Choose one race that you will put your best effort in on race day and the other you run for fun. This way, you’re less prone to injury and are not unnecessarily depleted. Designating an A-race will also allow you to set realistic expectations. After all, it’s nearly impossible to PR at two marathons back to back.

Choose the easier of the two courses for the A-race or talk to a coach to see which is best for you. “I have worked with runners that are doing marathons two to four weeks apart and I typically instruct them to use that first marathon as the A-goal race, with the second marathon as the B-goal race,” said Delaney.

“The typical recovery timeline needed after that A-goal marathon is about three to four weeks, depending on the level of effort given. Trying to bounce back for that second marathon can be a bit of an unknown as the body will react differently each time to your post-race recovery.

I have worked with runners doing marathons on shorter time frames, like one week between, and I monitor their rest between the two. There is no reason to run during that one week as recovery should be paramount. Repairing damage to the muscles and rebuilding energy stores is key. Again, you want to get to that start line healthy and with the best chance for success.”
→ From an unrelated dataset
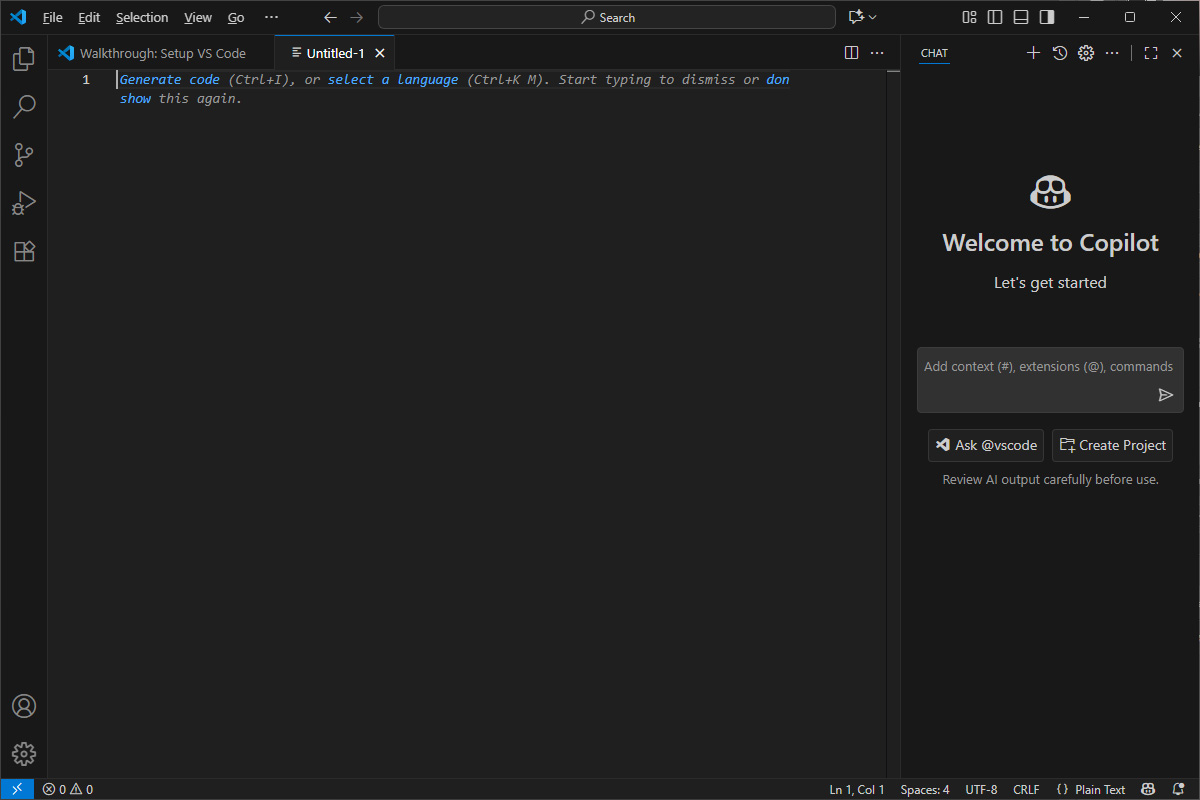Open the Selection menu
This screenshot has width=1200, height=800.
[142, 17]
Post marathon, it’s essential to take a rest period in order to stay injury-free and not burn out mentally. The same goes for back-to-back marathons with one exception: depending how far out your second race is, you may actually have less mileage than usual for the first race.

Delaney describes working with an experienced runner to race the Chicago Marathon and the New York City Marathon four weeks apart. They ran a traditional, 16-week training cycle but peaked four weeks out instead of three weeks out, allowing for more recovery before the first marathon. A full rest week followed the first marathon, and after some moderate running with marathon-paced miles they tackled the New York City Marathon.

As with most things in life, it’s best to be honest with yourself and what you’re capable of. And if race day for either marathon has unfavorable conditions, reevaluate your goals and focus on finishing.

“Everyone is different. Know when you need to take the foot off the gas in a race and make it a training run or even a fun run,” advises Butler. “You are unlikely to run consecutive marathons at your best pace. Know that going in.”